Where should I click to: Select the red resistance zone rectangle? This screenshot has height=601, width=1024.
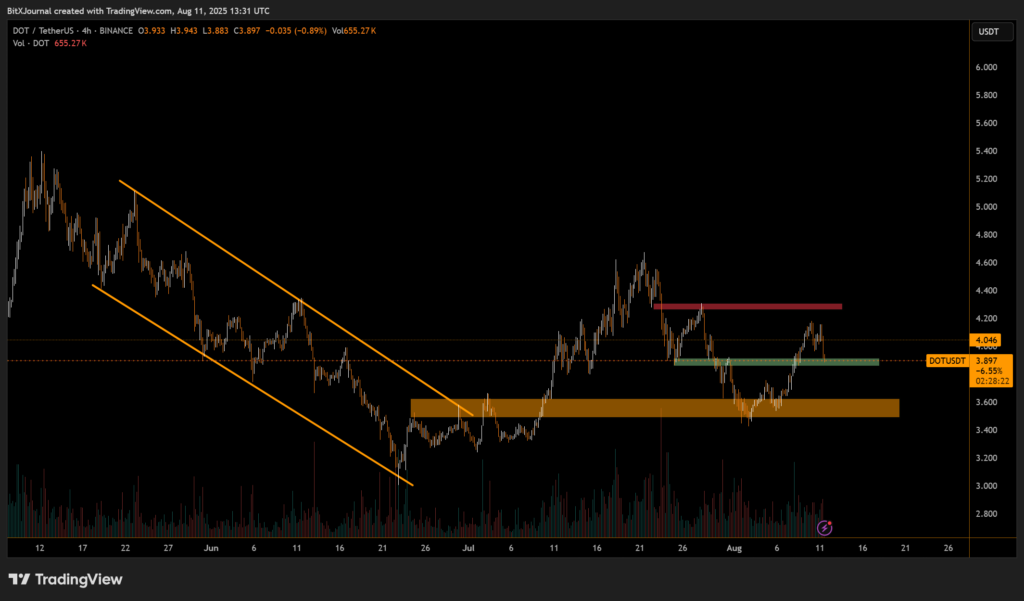747,306
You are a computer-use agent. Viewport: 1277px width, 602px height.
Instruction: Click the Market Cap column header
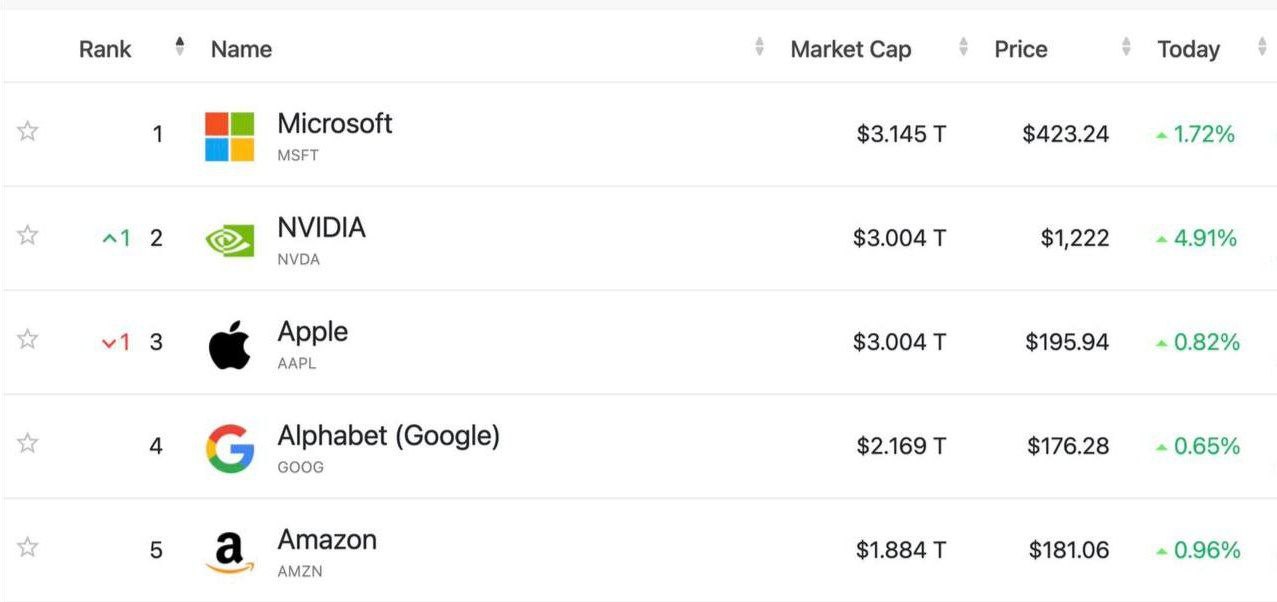850,49
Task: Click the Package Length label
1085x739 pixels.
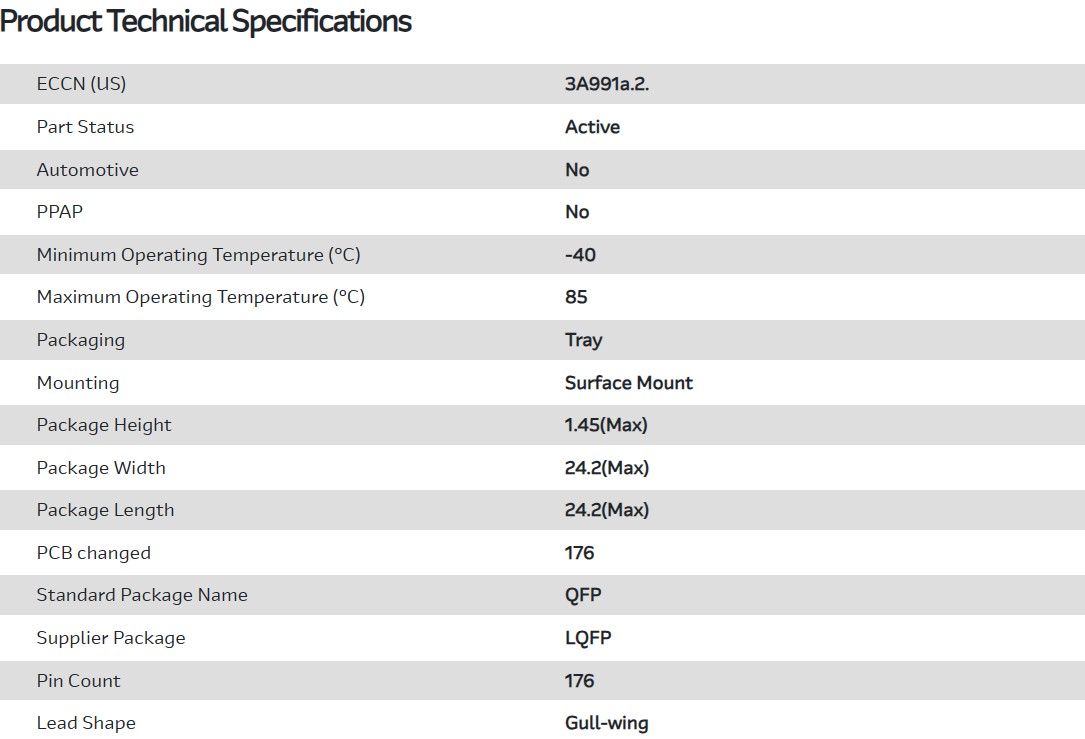Action: (x=105, y=510)
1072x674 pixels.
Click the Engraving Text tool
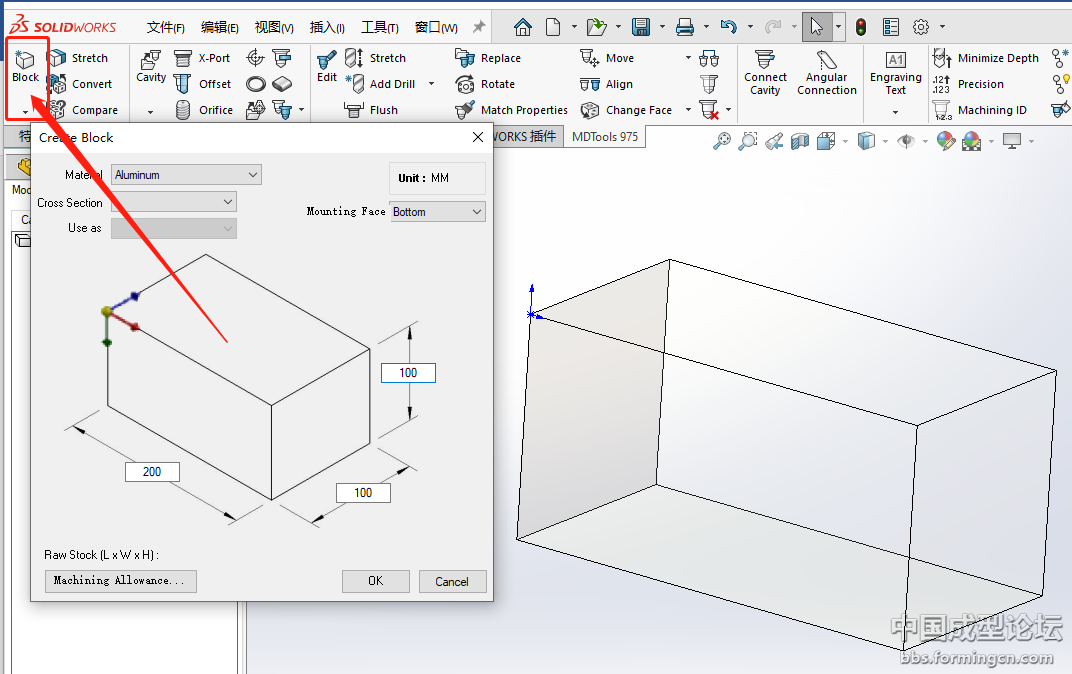[895, 72]
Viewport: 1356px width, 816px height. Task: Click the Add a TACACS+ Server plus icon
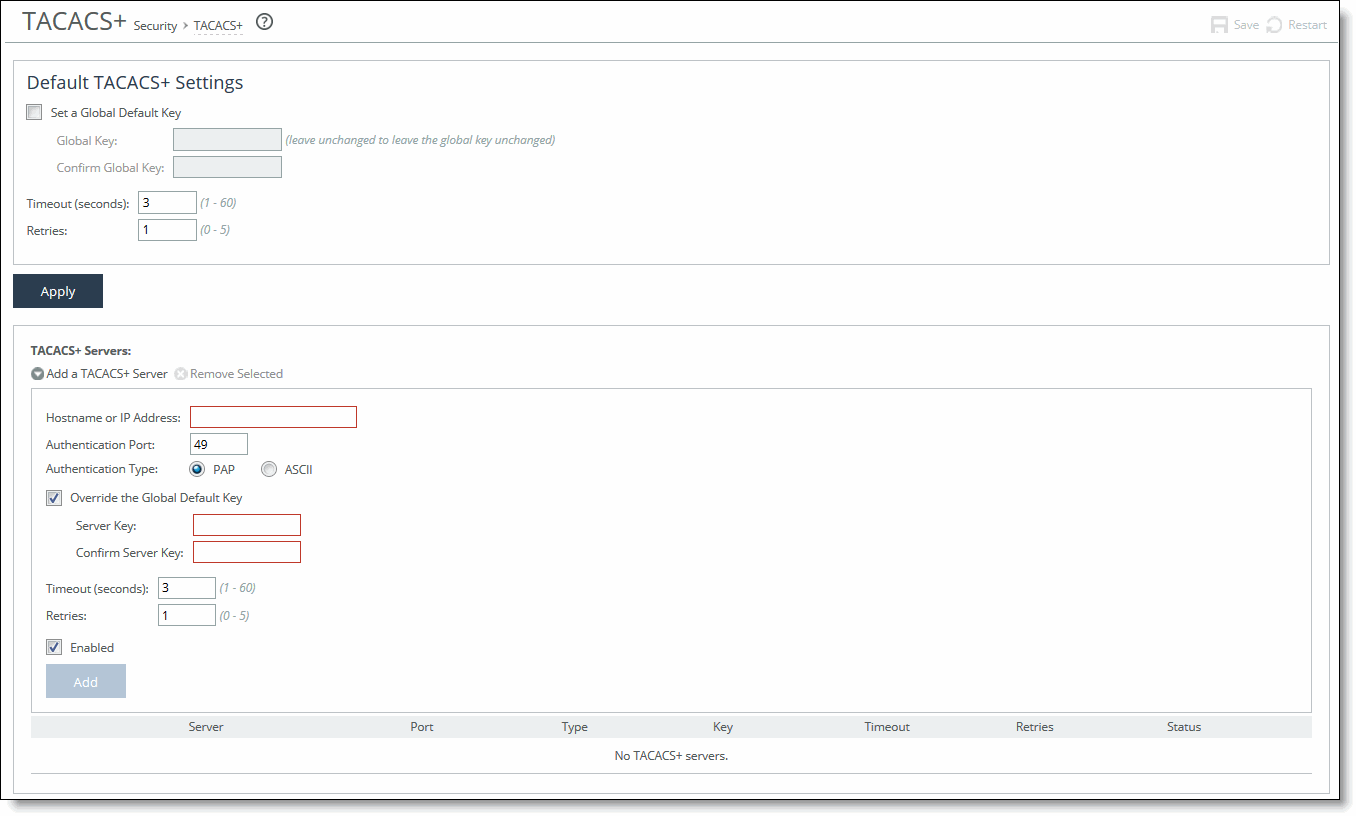pos(37,373)
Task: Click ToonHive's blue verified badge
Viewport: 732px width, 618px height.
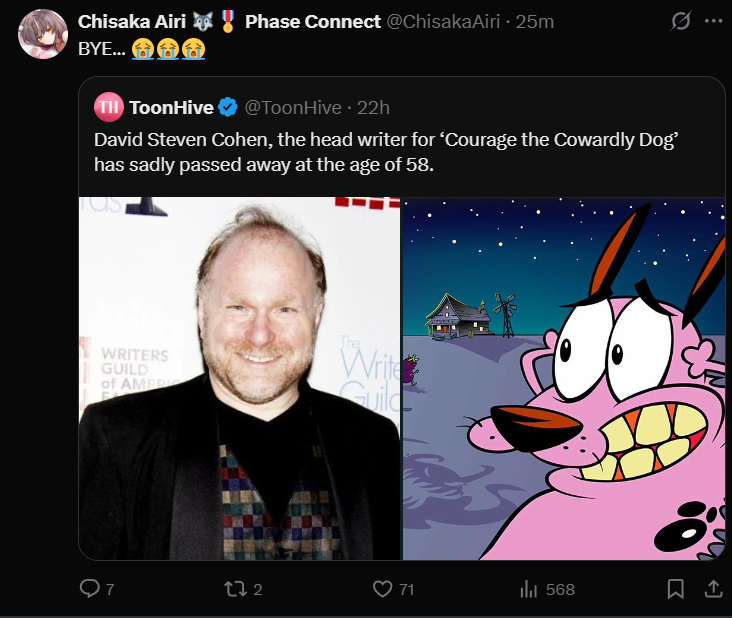Action: coord(228,107)
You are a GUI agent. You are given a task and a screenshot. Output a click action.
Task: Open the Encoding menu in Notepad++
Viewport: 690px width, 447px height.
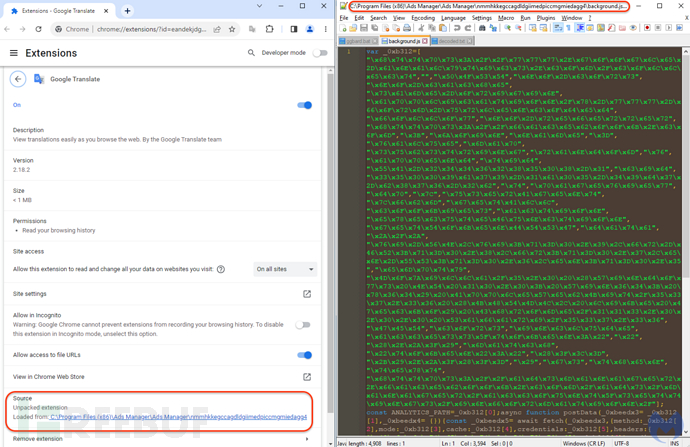tap(423, 18)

*ABOUT THIS TASK*: Whenever the string "agent" shows up in a line of the entries, copy that line.

*EXERCISE ANSWER*:
You are a computer-use agent. Viewport: 1277px width, 602px height.
You are a GUI agent. You are given a task and a screenshot. Output a click action.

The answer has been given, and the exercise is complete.